Problem set
**1.** Using the symposium listing below, answer each question:
(a) What is the full ticket price?
(b) Who chairs Session One?
(c) Who gives the welcome, and what is her role?
**2.** Could you repeat everything in the symposium listing from "Recently there has" down to "and related issues.", word for word?
**3.** How would you put this sentence from the symposium listing into Spanish: "This one day symposium attempts to address these and related issues."

Friday 20 November 2015
Art and Geopolitical Borders
Contested sovereignty and art practice
Full price £15 / Concessions £5.
In recent years there has been a growth in interest in the ways that art practice can both acknowledge and articulate the issues around geopolitical borders. This has become significantly more pressing in the light of developments during the last few months, whereby borders, and the complex situation of the multitude of people crossing borders, have become increasingly visible as urgent political issues. Borders have long functioned as a vital component of state-formation and nation building, a role that continues within the shifting politics of globalisation. We have seen recently that their significance is thus subject to ongoing redefinition through a dynamic between a repressive politics of containment and attempts to challenge this. Within these zones of contestation, relationships between geographies and power become both clearly visible and subject to dispute. And although this functions on one level in terms of collective experience, the effects on individuals are also destructive and traumatic.
Recently there has been an upsurge in art practices that visualise the tensions and contradictions arising from contemporary borders. However art can also function as a means of disruption and intervention within the established operations and normative meanings of border technologies, and as a site of reparation, where traumatic histories can be negotiated in turn. This one day symposium attempts to address these and related issues.
Programme
Download Abstracts & Speaker Profiles
9.00 – 9.30
Registration
9.30 – 9.45
Introduction: Beccy Kennedy
Welcome: Penny Macbeth, Head of Department of Art, Manchester School of Art
9.45 – 11.15
Session One: Limits to British Sovereignty
Chair: Fionna Barber
- Ann Carragher, Blackpool School of Creative Arts: “Landscape, Liminality and Lament” Paul Jones, Glyndwr University, Wrexham: “Croeso I Gymru /Welcome to England – Performing the Welsh/English Border”
- Venda Louise Pollock and Alexia Mellor, University of Newcastle: “The Debatable Lands: Artists interrogating borders”

Extracted entries
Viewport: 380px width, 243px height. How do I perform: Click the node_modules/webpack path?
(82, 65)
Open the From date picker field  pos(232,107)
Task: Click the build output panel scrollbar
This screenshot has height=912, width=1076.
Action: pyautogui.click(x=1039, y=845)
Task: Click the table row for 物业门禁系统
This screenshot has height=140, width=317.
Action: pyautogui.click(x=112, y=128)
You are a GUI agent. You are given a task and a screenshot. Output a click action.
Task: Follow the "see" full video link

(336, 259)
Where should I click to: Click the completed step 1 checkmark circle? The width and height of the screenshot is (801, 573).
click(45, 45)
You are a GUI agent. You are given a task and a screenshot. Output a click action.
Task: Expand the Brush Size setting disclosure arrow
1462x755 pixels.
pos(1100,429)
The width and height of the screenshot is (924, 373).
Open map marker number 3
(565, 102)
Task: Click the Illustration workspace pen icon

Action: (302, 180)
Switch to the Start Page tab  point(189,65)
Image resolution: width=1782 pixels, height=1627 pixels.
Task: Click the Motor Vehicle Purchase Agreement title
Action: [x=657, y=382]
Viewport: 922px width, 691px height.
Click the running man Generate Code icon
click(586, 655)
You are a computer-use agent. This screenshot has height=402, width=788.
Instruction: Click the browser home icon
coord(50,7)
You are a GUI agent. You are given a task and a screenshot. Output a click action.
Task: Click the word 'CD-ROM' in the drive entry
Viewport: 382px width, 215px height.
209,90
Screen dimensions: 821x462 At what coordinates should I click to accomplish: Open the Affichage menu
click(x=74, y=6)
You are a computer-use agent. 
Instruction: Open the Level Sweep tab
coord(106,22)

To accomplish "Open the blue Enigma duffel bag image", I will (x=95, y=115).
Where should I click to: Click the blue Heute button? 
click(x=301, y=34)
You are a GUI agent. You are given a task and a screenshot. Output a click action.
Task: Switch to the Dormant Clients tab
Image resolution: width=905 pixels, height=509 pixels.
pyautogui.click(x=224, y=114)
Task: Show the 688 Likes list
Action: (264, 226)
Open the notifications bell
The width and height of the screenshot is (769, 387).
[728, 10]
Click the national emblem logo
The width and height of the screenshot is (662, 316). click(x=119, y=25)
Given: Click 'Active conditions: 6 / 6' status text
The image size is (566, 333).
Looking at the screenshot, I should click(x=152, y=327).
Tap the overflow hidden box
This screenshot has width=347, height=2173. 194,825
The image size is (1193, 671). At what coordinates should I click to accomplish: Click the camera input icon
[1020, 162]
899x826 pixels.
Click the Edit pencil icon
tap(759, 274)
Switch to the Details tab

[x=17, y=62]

Task results
**1.**
(a) £15.
(b) Fionna Barber.
(c) Penny Macbeth, Head of Department of Art, Manchester School of Art.

**2.**
Recently there has been an upsurge in art practices that visualise the tensions and contradictions arising from contemporary borders. However art can also function as a means of disruption and intervention within the established operations and normative meanings of border technologies, and as a site of reparation, where traumatic histories can be negotiated in turn. This one day symposium attempts to address these and related issues.

**3.** Este simposio de un día intenta abordar estas cuestiones y otras relacionadas.